Segment Start: Recorded information
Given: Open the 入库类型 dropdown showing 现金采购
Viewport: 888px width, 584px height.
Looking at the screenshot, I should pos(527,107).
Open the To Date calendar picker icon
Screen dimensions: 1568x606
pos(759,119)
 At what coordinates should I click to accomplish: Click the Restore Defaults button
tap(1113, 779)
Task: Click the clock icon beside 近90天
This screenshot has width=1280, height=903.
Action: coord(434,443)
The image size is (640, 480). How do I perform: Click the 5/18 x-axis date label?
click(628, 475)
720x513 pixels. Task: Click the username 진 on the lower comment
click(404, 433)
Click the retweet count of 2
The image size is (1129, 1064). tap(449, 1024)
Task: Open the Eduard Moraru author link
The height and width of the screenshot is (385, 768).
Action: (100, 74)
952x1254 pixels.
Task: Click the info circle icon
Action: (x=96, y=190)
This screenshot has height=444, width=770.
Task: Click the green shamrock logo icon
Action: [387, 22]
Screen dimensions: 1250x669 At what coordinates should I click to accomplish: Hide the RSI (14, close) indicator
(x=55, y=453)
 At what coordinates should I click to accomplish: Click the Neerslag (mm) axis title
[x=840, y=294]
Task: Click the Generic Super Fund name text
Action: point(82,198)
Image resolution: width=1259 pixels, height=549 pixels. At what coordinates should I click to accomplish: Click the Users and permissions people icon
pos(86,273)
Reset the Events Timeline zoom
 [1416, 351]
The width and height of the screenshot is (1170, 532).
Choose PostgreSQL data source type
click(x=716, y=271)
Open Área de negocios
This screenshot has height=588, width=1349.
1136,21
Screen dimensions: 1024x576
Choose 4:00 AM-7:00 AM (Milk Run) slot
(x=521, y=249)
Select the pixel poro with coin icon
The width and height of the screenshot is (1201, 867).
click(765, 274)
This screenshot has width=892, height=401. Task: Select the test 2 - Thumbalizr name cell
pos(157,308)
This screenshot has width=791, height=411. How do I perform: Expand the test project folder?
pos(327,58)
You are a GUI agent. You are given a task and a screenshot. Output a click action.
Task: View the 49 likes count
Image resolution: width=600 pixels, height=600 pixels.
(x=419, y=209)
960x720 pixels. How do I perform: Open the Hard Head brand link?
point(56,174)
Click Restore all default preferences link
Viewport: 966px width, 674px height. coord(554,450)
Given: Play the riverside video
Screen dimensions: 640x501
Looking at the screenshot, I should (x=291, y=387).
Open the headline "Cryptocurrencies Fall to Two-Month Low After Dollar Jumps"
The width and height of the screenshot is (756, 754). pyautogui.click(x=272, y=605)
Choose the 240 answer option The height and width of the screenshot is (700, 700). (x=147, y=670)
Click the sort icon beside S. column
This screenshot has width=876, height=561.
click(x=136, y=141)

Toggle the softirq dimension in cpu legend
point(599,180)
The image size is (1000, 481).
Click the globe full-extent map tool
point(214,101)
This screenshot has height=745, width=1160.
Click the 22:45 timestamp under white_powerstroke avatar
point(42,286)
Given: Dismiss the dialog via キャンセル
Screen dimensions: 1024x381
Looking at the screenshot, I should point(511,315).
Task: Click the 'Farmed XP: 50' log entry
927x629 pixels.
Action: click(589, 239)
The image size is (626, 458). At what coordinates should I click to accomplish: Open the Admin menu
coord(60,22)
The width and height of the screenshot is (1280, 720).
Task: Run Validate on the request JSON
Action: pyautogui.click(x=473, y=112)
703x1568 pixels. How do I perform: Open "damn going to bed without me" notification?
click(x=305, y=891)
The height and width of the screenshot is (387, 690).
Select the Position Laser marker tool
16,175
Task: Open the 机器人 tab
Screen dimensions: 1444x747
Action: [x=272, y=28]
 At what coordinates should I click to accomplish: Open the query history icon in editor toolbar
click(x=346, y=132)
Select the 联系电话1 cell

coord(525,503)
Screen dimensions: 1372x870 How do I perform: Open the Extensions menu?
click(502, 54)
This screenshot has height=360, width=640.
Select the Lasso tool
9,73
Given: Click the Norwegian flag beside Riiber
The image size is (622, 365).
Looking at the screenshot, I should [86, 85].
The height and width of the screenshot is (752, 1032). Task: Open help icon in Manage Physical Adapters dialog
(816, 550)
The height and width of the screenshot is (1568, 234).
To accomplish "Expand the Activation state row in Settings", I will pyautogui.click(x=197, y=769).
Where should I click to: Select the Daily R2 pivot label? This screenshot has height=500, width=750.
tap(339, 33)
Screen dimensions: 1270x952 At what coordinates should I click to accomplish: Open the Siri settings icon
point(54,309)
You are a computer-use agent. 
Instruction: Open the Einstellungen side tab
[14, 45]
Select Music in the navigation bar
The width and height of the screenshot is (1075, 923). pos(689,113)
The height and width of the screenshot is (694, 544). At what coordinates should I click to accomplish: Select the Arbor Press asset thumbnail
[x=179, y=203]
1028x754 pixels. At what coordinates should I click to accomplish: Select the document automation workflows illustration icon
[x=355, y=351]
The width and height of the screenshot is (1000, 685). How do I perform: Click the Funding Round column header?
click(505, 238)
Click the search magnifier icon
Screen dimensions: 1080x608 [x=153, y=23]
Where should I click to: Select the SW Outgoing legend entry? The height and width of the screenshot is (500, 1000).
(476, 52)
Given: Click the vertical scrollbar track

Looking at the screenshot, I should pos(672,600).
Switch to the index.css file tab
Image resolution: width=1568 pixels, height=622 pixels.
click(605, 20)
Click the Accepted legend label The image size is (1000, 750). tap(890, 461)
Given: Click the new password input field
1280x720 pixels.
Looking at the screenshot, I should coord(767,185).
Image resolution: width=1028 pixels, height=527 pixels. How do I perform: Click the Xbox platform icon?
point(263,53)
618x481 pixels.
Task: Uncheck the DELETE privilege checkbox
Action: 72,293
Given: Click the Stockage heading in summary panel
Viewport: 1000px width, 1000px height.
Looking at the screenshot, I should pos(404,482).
Segment End: Recorded information
**Task:** Write the records out once more, word for word.

**Answer space:**
Given: Open the 入库类型 dropdown showing 现金采购
Viewport: 888px width, 584px height.
Looking at the screenshot, I should pos(527,107).
Open the To Date calendar picker icon
Screen dimensions: 1568x606
pos(759,119)
 At what coordinates should I click to accomplish: Click the Restore Defaults button
tap(1113, 779)
Task: Click the clock icon beside 近90天
This screenshot has width=1280, height=903.
Action: coord(434,443)
The image size is (640, 480). How do I perform: Click the 5/18 x-axis date label?
click(628, 475)
720x513 pixels. Task: Click the username 진 on the lower comment
click(404, 433)
Click the retweet count of 2
The image size is (1129, 1064). tap(449, 1024)
Task: Open the Eduard Moraru author link
The height and width of the screenshot is (385, 768).
Action: (100, 74)
952x1254 pixels.
Task: Click the info circle icon
Action: (x=96, y=190)
This screenshot has height=444, width=770.
Task: Click the green shamrock logo icon
Action: [387, 22]
Screen dimensions: 1250x669 At what coordinates should I click to accomplish: Hide the RSI (14, close) indicator
(x=55, y=453)
 At what coordinates should I click to accomplish: Click the Neerslag (mm) axis title
[x=840, y=294]
Task: Click the Generic Super Fund name text
Action: point(82,198)
Image resolution: width=1259 pixels, height=549 pixels. At what coordinates should I click to accomplish: Click the Users and permissions people icon
pos(86,273)
Reset the Events Timeline zoom
 [1416, 351]
The width and height of the screenshot is (1170, 532).
Choose PostgreSQL data source type
click(x=716, y=271)
Open Área de negocios
This screenshot has height=588, width=1349.
1136,21
Screen dimensions: 1024x576
Choose 4:00 AM-7:00 AM (Milk Run) slot
(x=521, y=249)
Select the pixel poro with coin icon
The width and height of the screenshot is (1201, 867).
click(765, 274)
This screenshot has width=892, height=401. Task: Select the test 2 - Thumbalizr name cell
pos(157,308)
This screenshot has width=791, height=411. How do I perform: Expand the test project folder?
pos(327,58)
You are a GUI agent. You are given a task and a screenshot. Output a click action.
Task: View the 49 likes count
Image resolution: width=600 pixels, height=600 pixels.
(x=419, y=209)
960x720 pixels. How do I perform: Open the Hard Head brand link?
point(56,174)
Click Restore all default preferences link
Viewport: 966px width, 674px height. coord(554,450)
Given: Play the riverside video
Screen dimensions: 640x501
Looking at the screenshot, I should (x=291, y=387).
Open the headline "Cryptocurrencies Fall to Two-Month Low After Dollar Jumps"
The width and height of the screenshot is (756, 754). pyautogui.click(x=272, y=605)
Choose the 240 answer option The height and width of the screenshot is (700, 700). (x=147, y=670)
Click the sort icon beside S. column
This screenshot has width=876, height=561.
click(x=136, y=141)

Toggle the softirq dimension in cpu legend
point(599,180)
The image size is (1000, 481).
Click the globe full-extent map tool
point(214,101)
This screenshot has height=745, width=1160.
Click the 22:45 timestamp under white_powerstroke avatar
point(42,286)
Given: Dismiss the dialog via キャンセル
Screen dimensions: 1024x381
Looking at the screenshot, I should point(511,315).
Task: Click the 'Farmed XP: 50' log entry
927x629 pixels.
Action: click(589, 239)
The image size is (626, 458). At what coordinates should I click to accomplish: Open the Admin menu
coord(60,22)
The width and height of the screenshot is (1280, 720).
Task: Run Validate on the request JSON
Action: pyautogui.click(x=473, y=112)
703x1568 pixels. How do I perform: Open "damn going to bed without me" notification?
click(x=305, y=891)
The height and width of the screenshot is (387, 690).
Select the Position Laser marker tool
16,175
Task: Open the 机器人 tab
Screen dimensions: 1444x747
Action: [x=272, y=28]
 At what coordinates should I click to accomplish: Open the query history icon in editor toolbar
click(x=346, y=132)
Select the 联系电话1 cell

coord(525,503)
Screen dimensions: 1372x870 How do I perform: Open the Extensions menu?
click(502, 54)
This screenshot has height=360, width=640.
Select the Lasso tool
9,73
Given: Click the Norwegian flag beside Riiber
The image size is (622, 365).
Looking at the screenshot, I should [86, 85].
The height and width of the screenshot is (752, 1032). Task: Open help icon in Manage Physical Adapters dialog
(816, 550)
The height and width of the screenshot is (1568, 234).
To accomplish "Expand the Activation state row in Settings", I will pyautogui.click(x=197, y=769).
Where should I click to: Select the Daily R2 pivot label? This screenshot has height=500, width=750.
tap(339, 33)
Screen dimensions: 1270x952 At what coordinates should I click to accomplish: Open the Siri settings icon
point(54,309)
You are a computer-use agent. 
Instruction: Open the Einstellungen side tab
[14, 45]
Select Music in the navigation bar
The width and height of the screenshot is (1075, 923). pos(689,113)
The height and width of the screenshot is (694, 544). At what coordinates should I click to accomplish: Select the Arbor Press asset thumbnail
[x=179, y=203]
1028x754 pixels. At what coordinates should I click to accomplish: Select the document automation workflows illustration icon
[x=355, y=351]
The width and height of the screenshot is (1000, 685). How do I perform: Click the Funding Round column header?
click(505, 238)
Click the search magnifier icon
Screen dimensions: 1080x608 [x=153, y=23]
Where should I click to: Select the SW Outgoing legend entry? The height and width of the screenshot is (500, 1000).
(476, 52)
Given: Click the vertical scrollbar track

Looking at the screenshot, I should pos(672,600).
Switch to the index.css file tab
Image resolution: width=1568 pixels, height=622 pixels.
click(605, 20)
Click the Accepted legend label The image size is (1000, 750). tap(890, 461)
Given: Click the new password input field
1280x720 pixels.
Looking at the screenshot, I should coord(767,185).
Image resolution: width=1028 pixels, height=527 pixels. How do I perform: Click the Xbox platform icon?
point(263,53)
618x481 pixels.
Task: Uncheck the DELETE privilege checkbox
Action: 72,293
Given: Click the Stockage heading in summary panel
Viewport: 1000px width, 1000px height.
Looking at the screenshot, I should pos(404,482).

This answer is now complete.